2. Hand-wound trial and error will always lose to modern trial and error, because with hand-winding, some of the most crucial parameters can’t be recorded or repeated.

Breaking the myths of pickup making
Not in my lifetime!
If someone had told me ten years ago that we’d one day be winding pickups using state-of-the-art, fully automated machinery… I would’ve laughed. Not in my lifetime, I would’ve said.
And I would’ve been wrong.
That is exactly what we’re doing now. Technology has taken enormous leaps, allowing a small builder like us to gain a deeper understanding and precise control over what happens inside a magnetic pickup. We can fully control every parameter, scatter-wind any pattern we like, and—crucially—repeat the process with absolute accuracy.
A quick disclaimer, though. While our winding process is fully automated, it is not outsourced. Every step happens right here in our workshop in Harviala, under our own hands and eyes. And beyond the winding, the rest of the pickup-making process still follows our time-honored, traditional routines.
The Power of Precision
This means we can improve our pickups through a true trial-and-error method: change one parameter, test, adjust one variable, test again—continuing that cycle endlessly while carefully documenting every step forward or backward.
It might sound exhausting, but in reality, it’s incredibly satisfying and exciting. In just about a year, we’ve learned more than we ever imagined about what really shapes the sound of a pickup.
What we thought we knew
We’ve always known—or at least assumed—a lot about pickups. Things like: Alnico 5 magnets are stronger than Alnico 2. A brass baseplate softens the sound compared to nickel silver. And a million other details. Just like in guitars, every element seems to matter.
But there’s a distinct difference between hearsay and hands-on experimentation. Are these things really as others say? Or could some long-held beliefs be based on assumptions rather than hard data—misconceptions shaped by inadequate measuring tools? Maybe even myths waiting to be debunked?
The past year has taught us that a handful of key parameters shape about 95% of a pickup’s sound—while many other factors contribute in smaller ways.
Separating what matters
The coils are, without a doubt, the most crucial element. There’s no question about it. Copper wire quality and gauge, insulation type and thickness, the number of turns, coil dimensions, turns per layer, and wire tension—these factors define most of a pickup’s character.
Next in line is the magnet and the components it magnetizes—the pole pieces, screws, and surrounding parts.
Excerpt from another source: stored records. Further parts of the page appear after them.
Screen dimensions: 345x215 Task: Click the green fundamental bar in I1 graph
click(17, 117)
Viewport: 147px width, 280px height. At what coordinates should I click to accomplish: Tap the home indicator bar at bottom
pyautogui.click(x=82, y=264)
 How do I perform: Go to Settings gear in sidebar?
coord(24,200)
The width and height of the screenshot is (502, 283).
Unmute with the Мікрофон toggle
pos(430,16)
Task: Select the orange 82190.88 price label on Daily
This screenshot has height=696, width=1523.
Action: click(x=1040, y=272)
Interestingly, adding a nickel silver cover to a humbucker seems to impact the sound as much as the magnet type does.
Then there are details like the baseplate, bobbin material, screws, and other small components—elements that may or may not influence the sound.
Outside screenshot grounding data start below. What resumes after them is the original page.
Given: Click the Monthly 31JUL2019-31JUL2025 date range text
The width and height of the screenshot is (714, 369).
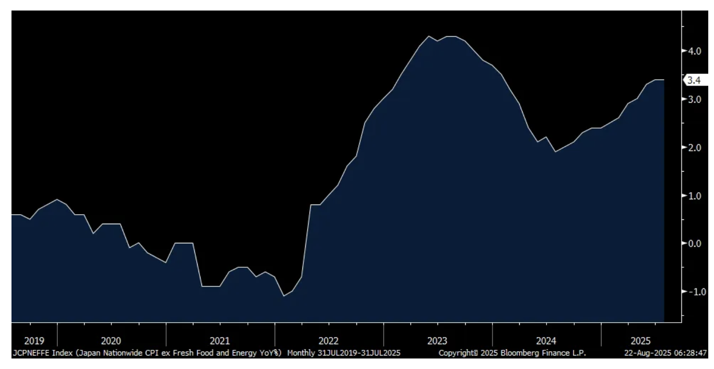Looking at the screenshot, I should pos(344,353).
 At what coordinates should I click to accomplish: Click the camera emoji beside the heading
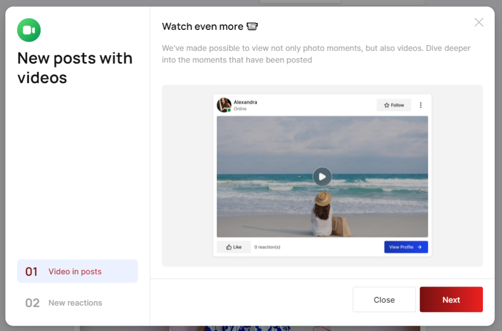coord(252,26)
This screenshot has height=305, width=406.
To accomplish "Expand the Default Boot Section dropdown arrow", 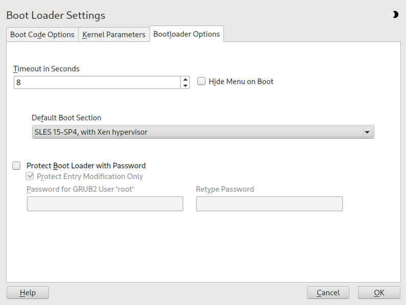I will tap(367, 132).
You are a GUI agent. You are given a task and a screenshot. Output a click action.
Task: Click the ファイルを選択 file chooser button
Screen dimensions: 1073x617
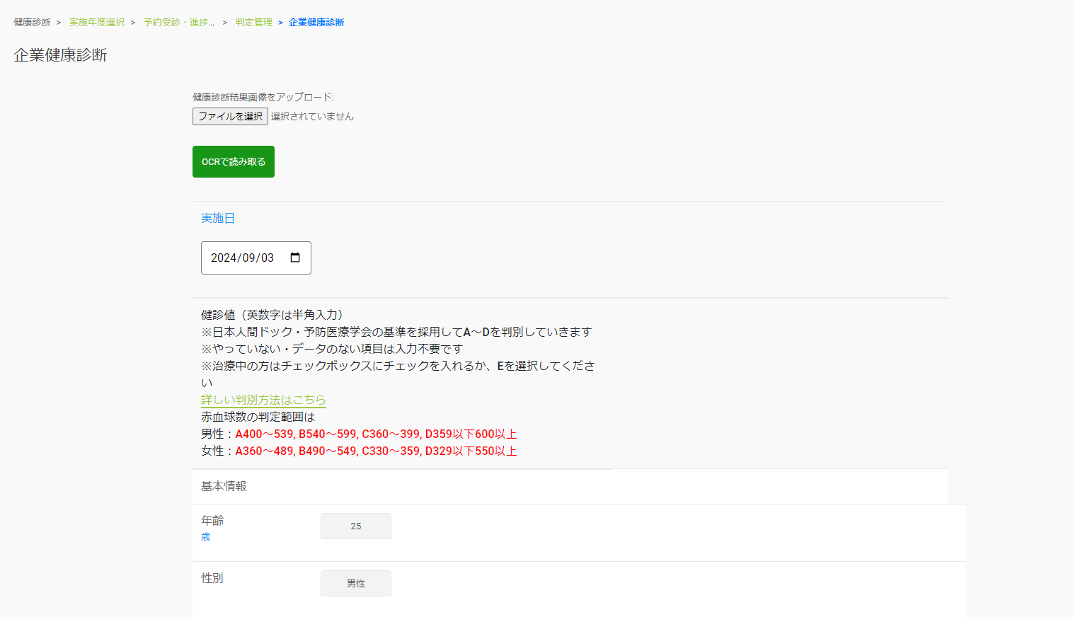point(230,117)
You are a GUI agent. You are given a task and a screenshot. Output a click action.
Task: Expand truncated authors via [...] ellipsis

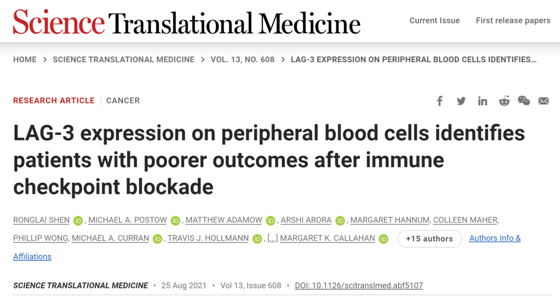[x=272, y=238]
A healthy way to separate what matters?
• If I can hear a difference, it means something.
• If I can measure (DC resistance, impedance, inductance, capacitance, Q-factor, frequency response) a difference but not hear it, I turn to my trusted network—people whose ears I trust more than my own.
• If I can neither measure nor hear a difference, it’s probably not important.
The Missing Data
The biggest realization for us, however, has been this: The numerical data that pickup manufacturers—big and small—typically disclose boils down to DC resistance, magnet type, and wire gauge. And that’s about it.
What nobody discloses? Wire tension, turns per layer, or any specifics of the winding pattern. In other words, the most crucial factors shaping the sound remain a mystery. Not only because this data is the hardest (if not impossible, to some extent) to reverse engineer—but also because the pickup maker who hand-winds his coils, doesn’t have all the numeric data, regardless of how skilled or how great his pickups may be.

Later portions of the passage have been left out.